Poussières noires et un roman historique sur l’expropriation et l’exil du clan de L’Homme qui Marche, un groupe d’Amérindiens issu des tribus Navajos dans le Sud-Ouest des États-Unis dans la deuxième moitié du XXe siècle. Un épisode douloureux qui marque profondément Hokee, une jeune femme issue du viol d’une amérindienne par un général blanc du Bureau of Indian Affairs (BIA).
Des enfants métis ostracisés
Les violences de l’État américain envers les populations autochtones ont déjà fait l’objet de nombreux essais et romans (voir les chroniques de Phusis, L’envol du moineau, Mille femmes blanches…). L’originalité de Poussières noires est d’offrir un récit du point de vue d’une jeune métis, Hokee, qui se fera plus tard appeler June. Condamnée, comme tous les enfants issus d’une union avec un Blanc, à vivre en marge de la société navajo, elle est cantonnée à un rôle de spectatrice pendant toute la première partie du récit. Alors qu’elle vit seule dans un abri rocheux au creux d’une falaise, elle rêve de s’intégrer dans la communauté. Elle parviendra finalement à trouver sa place parmi ses pairs lorsque les menaces d’expulsion du BIA forceront son clan à quitter les montagnes de Black Mesa pour Moab, à l’Est de l’Utah.
Une intrigue qui peine à décoller
Du début à la fin, tout est raconté à la première personne, du point de vue d’Hokee. Son personnage génère une réelle empathie : désireuse de s’intégrer, y compris dans le « nouveau monde » dominé par les Blancs, elle ressent un profond respect pour les traditions de son peuple et espère redresser les injustices dont sont victimes les Navajos à travers le dialogue plutôt que la confrontation.
Toutefois, le style de l’autrice, très contemplatif dans le premier tiers du roman, rend la lecture parfois assez laborieuse. Les descriptions de la nature environnante, caractéristiques des romans consacrés aux peuples amérindiens, ne sont pas suffisamment intégrées à l’action pour offrir du sens, et l’intrigue peine à décoller. Malgré une certaine accélération dans les derniers chapitres, on reste un peu sur sa faim après la scène de confrontation finale entre Hokee et son géniteur (ce n’est pas vraiment un spoiler car on la sent venir dès le début).
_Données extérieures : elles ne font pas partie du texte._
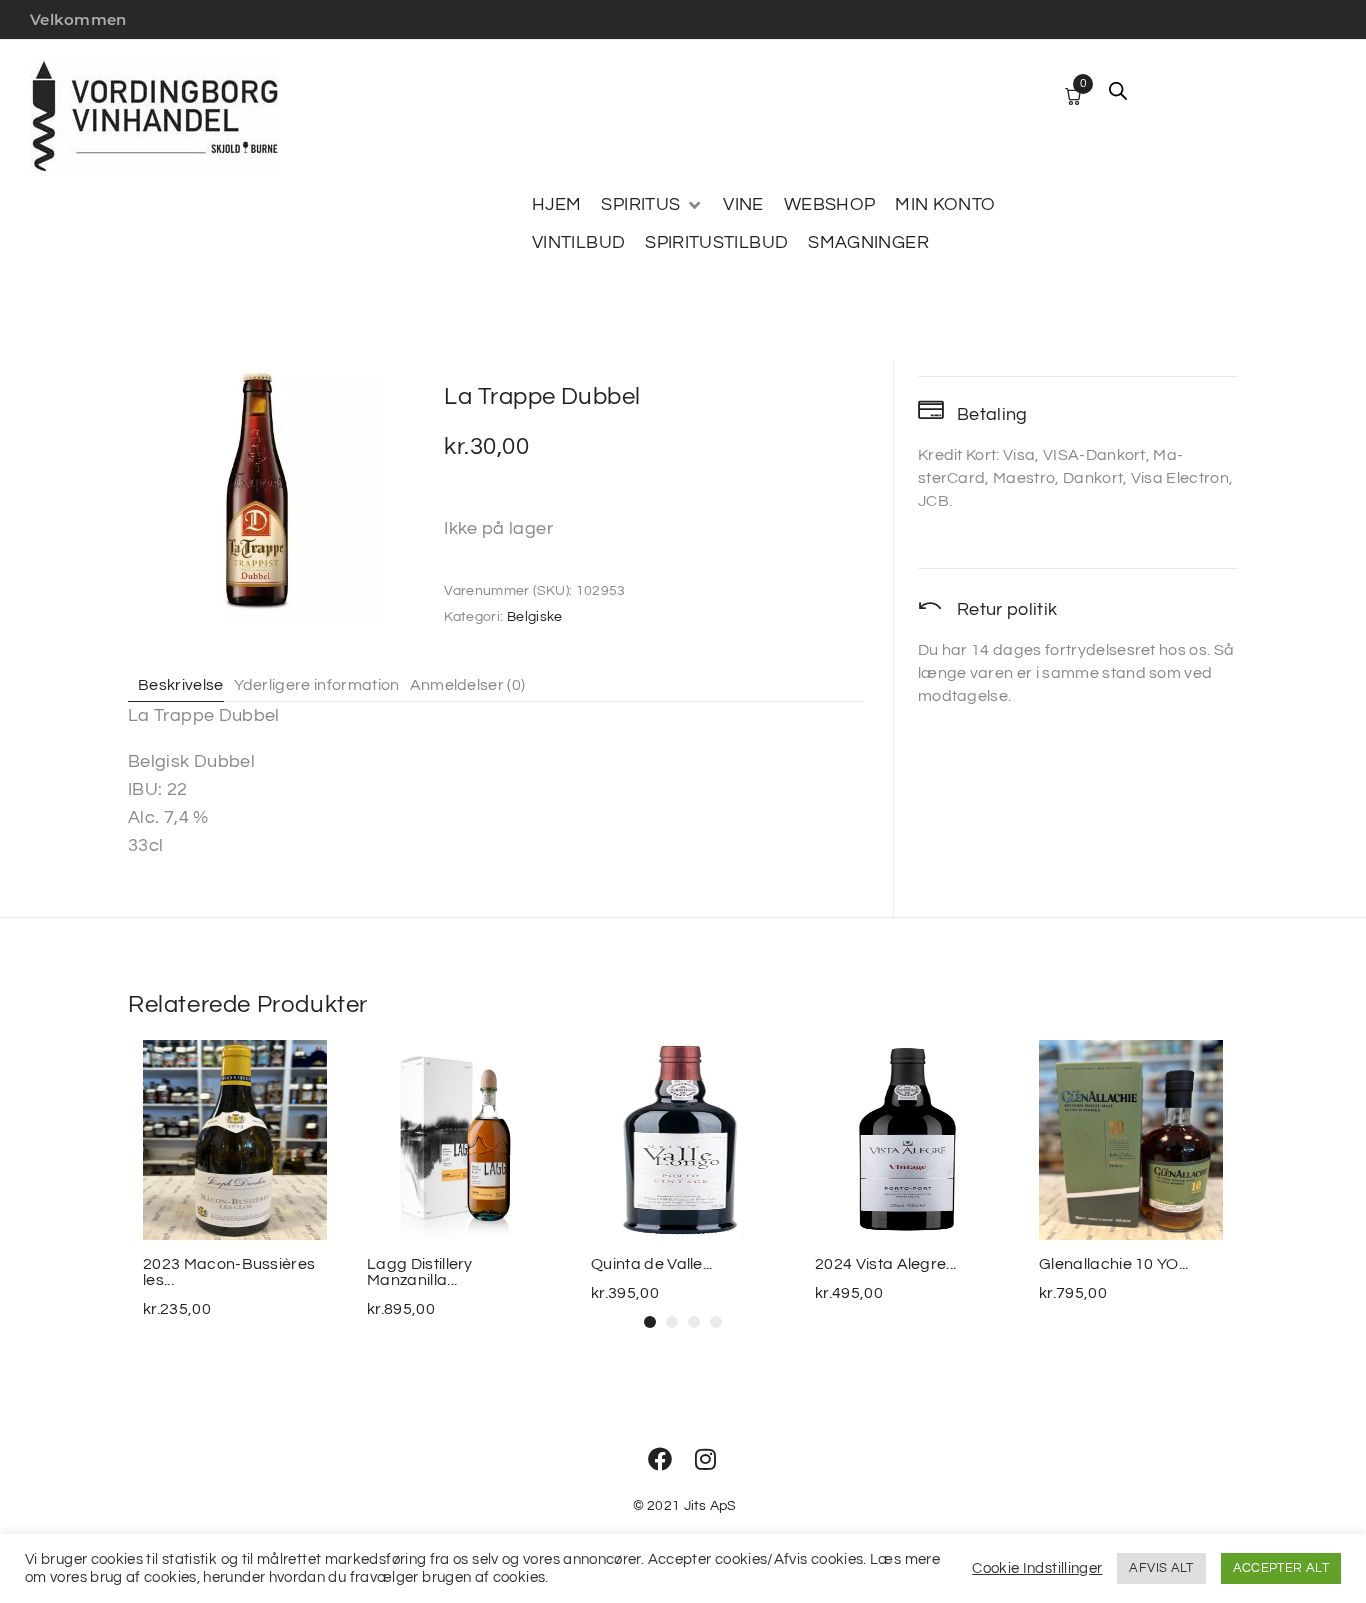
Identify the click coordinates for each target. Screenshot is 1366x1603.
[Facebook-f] (660, 1459)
La descente aux enfers de tout un peuple
Sur le fond, Poussières noires offre une description assez précise des maux infligés au peuple navajo par les structures de l’État : pollution des cours d’eau suite à l’exploitation des mines, destruction de l’habitat traditionnel, alcoolisme, apparition de nouvelles maladies, conditions de travail déplorables dans la mine d’uranium de Moab, malformations infantiles… Le tableau, quoiqu’extrêmement sombre, se conclut par une petite note d’espoir : la nomination par Joe Biden, en décembre 2020, de l’amérindienne Deb Haaland à la tête du département de la Sécurité intérieure, avec notamment pour responsabilité les ressources naturelles et les réserves indiennes. Une première historique.